Abstract
How accurately do capital markets price assets? The Efficient Market Hypothesis(EMH) posits that market prices represent the best possible estimate of true value, but advocates of behavioral finance have argued that they can deviate substantially from true value. Camerer and Fehr (2006) suggest that the resolution of this debate depends on the type of strategy used by better-informed investors, who will correct mispricings if they have an incentive to do the opposite of what other players are doing (substitution strategies), but will accentuate mispricings if they have an incentive to match other players' strategies (complementary strategies). EMH assumes that strategies in financial markets are substitutes because better-informed investors focused on objective value will buy when others undervalue an asset. Keynes(1936) suggested that strategies in financial markets are complements because better-informed investors focused on resale value will "pre-imitate" others by buying when they believe others plan to buy. I propose that a key factor determining whether investors substitute or complement is whether they construe the nature of their task as determining an objective value or anticipating subjective opinion. In four experiments, I offer evidence that: (1) individuals are more likely to match strategies when the object of judgment is the opinion of others than when it is an objective value (2) the value an individual assigns to a risky asset is influenced by the opinions of others (3) in a market environment, individuals are likelier to match strategies when relative performance is made more salient.
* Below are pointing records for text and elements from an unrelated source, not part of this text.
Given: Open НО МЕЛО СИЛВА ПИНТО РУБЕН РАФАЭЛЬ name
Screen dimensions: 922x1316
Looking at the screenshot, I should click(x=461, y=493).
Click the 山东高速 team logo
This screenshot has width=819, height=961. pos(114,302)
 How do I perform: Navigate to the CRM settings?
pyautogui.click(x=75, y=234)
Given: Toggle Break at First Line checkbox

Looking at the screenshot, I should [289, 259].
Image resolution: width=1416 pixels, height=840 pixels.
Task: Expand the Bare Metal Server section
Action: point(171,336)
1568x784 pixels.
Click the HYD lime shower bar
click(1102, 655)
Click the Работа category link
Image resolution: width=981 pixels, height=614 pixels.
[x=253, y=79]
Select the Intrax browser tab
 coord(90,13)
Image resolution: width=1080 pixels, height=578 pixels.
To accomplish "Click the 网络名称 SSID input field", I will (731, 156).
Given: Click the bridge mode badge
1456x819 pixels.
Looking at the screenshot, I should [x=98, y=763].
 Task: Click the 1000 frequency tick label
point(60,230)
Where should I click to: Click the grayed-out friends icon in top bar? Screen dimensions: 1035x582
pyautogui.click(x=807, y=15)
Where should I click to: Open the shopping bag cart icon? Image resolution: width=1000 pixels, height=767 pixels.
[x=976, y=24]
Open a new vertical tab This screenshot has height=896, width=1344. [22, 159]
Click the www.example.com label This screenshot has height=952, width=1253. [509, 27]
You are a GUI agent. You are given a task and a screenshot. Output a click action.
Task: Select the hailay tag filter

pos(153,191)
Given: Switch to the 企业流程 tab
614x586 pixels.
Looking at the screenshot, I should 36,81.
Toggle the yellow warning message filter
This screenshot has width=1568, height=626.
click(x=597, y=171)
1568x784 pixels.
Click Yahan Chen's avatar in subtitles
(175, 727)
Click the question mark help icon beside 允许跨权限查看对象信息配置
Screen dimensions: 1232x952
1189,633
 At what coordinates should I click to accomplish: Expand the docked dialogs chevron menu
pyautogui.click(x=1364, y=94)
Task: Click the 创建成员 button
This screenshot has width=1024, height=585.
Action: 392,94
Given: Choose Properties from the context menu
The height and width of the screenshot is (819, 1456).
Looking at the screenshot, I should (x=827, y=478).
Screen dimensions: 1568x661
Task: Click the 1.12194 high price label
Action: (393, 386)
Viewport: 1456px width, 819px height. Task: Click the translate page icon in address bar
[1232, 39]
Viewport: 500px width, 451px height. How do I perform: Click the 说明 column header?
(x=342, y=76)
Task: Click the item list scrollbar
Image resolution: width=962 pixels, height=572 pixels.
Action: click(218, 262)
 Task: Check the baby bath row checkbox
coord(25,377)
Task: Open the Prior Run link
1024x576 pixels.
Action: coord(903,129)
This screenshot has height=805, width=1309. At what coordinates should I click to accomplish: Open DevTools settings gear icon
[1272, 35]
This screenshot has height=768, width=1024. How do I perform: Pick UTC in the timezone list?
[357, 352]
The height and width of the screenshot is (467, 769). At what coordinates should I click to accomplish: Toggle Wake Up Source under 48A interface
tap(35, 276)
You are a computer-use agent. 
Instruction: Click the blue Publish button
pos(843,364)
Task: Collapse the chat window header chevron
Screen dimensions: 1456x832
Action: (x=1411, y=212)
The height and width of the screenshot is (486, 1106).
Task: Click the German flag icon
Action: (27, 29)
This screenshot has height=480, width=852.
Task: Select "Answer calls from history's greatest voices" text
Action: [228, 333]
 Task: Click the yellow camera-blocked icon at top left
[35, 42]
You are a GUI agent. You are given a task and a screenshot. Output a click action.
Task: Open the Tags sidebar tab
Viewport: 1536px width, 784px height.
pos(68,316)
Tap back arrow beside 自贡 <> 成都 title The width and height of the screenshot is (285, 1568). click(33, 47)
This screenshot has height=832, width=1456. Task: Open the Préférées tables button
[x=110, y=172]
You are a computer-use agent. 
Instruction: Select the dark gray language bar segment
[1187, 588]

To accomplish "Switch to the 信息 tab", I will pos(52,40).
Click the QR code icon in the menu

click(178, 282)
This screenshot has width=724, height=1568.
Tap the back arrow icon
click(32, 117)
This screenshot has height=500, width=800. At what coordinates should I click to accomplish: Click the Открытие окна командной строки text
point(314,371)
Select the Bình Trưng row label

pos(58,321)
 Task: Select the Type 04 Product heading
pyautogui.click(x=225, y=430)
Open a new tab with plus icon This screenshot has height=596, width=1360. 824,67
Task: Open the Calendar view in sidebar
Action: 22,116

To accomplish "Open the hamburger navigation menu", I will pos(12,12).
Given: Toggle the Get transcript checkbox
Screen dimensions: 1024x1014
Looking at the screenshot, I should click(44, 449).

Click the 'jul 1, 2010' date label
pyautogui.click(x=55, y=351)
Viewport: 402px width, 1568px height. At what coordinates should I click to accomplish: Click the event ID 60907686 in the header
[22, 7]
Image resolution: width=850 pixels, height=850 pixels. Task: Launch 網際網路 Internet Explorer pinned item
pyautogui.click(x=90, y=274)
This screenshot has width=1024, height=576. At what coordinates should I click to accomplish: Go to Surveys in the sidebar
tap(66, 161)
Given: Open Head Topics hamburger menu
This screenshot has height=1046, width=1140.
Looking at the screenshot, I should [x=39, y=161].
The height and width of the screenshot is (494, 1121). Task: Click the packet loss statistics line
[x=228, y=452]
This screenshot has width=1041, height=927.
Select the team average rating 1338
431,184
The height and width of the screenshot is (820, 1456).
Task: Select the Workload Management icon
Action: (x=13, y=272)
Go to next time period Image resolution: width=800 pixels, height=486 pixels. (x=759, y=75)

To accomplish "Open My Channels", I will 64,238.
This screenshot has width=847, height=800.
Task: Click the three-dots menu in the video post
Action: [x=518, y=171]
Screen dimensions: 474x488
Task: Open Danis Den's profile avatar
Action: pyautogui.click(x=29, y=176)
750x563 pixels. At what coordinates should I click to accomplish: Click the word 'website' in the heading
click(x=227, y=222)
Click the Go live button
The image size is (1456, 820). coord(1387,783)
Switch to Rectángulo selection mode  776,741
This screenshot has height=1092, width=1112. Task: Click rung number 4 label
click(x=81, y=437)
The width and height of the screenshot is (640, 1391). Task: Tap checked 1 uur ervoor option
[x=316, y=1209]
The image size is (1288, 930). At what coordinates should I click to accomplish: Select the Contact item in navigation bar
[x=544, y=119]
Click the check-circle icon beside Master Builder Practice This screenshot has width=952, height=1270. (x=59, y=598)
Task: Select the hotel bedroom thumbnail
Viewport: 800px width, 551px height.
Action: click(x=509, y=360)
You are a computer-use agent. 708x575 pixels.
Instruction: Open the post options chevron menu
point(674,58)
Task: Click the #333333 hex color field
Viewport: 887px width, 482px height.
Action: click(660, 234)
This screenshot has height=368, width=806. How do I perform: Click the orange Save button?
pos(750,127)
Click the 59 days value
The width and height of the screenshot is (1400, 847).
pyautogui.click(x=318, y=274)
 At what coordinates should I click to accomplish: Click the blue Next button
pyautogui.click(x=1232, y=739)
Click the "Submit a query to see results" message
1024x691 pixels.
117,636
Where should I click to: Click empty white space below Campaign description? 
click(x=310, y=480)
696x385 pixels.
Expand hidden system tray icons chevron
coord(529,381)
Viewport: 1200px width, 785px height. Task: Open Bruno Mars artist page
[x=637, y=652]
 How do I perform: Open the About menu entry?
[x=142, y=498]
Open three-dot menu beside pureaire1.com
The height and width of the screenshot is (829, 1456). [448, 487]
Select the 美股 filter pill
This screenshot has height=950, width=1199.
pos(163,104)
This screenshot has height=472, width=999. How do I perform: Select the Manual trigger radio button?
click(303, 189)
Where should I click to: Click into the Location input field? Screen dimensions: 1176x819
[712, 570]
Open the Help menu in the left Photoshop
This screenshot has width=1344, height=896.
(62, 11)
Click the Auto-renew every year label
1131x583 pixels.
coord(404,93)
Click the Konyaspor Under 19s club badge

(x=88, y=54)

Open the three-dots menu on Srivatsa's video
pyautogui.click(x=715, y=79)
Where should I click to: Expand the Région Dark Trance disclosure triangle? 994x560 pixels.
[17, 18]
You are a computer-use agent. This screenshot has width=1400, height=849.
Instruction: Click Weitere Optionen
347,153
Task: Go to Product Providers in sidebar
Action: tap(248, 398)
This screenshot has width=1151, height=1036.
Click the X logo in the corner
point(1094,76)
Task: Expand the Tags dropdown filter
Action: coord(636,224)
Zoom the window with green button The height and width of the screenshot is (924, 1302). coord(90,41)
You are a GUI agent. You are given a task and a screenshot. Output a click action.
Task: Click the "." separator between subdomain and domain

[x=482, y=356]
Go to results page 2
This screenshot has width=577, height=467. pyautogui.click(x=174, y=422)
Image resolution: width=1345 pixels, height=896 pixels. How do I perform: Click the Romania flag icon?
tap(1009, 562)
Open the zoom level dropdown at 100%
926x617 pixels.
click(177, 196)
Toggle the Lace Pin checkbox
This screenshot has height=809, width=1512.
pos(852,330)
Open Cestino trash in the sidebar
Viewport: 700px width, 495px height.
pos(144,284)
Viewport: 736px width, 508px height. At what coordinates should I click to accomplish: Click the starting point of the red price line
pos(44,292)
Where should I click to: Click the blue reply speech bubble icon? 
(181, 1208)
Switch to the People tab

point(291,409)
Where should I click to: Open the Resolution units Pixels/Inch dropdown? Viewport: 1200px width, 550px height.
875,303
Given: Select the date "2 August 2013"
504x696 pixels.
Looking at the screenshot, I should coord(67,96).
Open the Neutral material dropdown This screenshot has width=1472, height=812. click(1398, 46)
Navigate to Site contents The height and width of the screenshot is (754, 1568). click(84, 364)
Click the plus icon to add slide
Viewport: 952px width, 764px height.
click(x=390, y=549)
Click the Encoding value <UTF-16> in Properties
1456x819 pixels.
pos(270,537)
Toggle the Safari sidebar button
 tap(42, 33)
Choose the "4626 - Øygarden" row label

This research suggests that individuals in a market setting are predisposed to use complementary strategies because they tend to construe the nature of their task as anticipating subjective opinion, partly because this construal rests on a valid theoretical basis and partly because it is empirically valid when enough participants act as if it were true. I propose that a consequence of this tendency is that coordination games offer a useful model for analyzing market phenomena such as momentum beliefs.